> **What the task requires**
All that should come back is the lines of the data below from the one containing "Gloria (67, 393)" to the one containing "2026年1月 (326, 871)", inclusive, exactly as they stand.

> **Supplied data**
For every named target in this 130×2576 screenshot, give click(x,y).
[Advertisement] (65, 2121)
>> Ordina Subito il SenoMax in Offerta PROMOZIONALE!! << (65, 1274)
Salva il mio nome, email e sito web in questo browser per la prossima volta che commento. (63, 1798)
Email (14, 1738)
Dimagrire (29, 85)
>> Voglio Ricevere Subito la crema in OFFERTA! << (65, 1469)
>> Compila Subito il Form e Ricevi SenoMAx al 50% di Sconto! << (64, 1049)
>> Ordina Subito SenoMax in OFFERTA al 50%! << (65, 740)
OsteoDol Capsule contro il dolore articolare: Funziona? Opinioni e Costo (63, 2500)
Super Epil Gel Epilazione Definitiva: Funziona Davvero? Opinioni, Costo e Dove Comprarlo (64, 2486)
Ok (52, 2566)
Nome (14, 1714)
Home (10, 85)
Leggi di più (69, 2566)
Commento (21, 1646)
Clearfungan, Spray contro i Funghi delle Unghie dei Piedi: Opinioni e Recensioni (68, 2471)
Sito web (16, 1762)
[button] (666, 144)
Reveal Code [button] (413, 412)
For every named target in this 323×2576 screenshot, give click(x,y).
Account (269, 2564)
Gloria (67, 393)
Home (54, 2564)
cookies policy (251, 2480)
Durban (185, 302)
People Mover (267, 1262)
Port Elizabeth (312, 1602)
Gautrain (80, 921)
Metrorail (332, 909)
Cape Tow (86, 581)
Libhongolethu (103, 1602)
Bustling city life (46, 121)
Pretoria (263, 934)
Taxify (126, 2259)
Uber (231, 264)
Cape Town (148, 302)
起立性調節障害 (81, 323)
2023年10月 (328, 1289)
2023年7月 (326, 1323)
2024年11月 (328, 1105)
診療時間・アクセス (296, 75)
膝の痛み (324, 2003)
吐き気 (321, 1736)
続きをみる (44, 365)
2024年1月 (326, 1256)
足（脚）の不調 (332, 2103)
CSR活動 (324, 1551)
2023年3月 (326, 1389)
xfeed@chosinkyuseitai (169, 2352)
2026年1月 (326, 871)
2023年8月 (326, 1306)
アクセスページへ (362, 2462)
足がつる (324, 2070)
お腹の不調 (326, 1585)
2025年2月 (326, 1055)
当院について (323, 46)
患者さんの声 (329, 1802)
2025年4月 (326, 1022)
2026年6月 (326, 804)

> **Answer section**
Gloria (67, 393)
Home (54, 2564)
cookies policy (251, 2480)
Durban (185, 302)
People Mover (267, 1262)
Port Elizabeth (312, 1602)
Gautrain (80, 921)
Metrorail (332, 909)
Cape Tow (86, 581)
Libhongolethu (103, 1602)
Bustling city life (46, 121)
Pretoria (263, 934)
Taxify (126, 2259)
Uber (231, 264)
Cape Town (148, 302)
起立性調節障害 (81, 323)
2023年10月 (328, 1289)
2023年7月 (326, 1323)
2024年11月 (328, 1105)
診療時間・アクセス (296, 75)
膝の痛み (324, 2003)
吐き気 (321, 1736)
続きをみる (44, 365)
2024年1月 (326, 1256)
足（脚）の不調 (332, 2103)
CSR活動 (324, 1551)
2023年3月 (326, 1389)
xfeed@chosinkyuseitai (169, 2352)
2026年1月 (326, 871)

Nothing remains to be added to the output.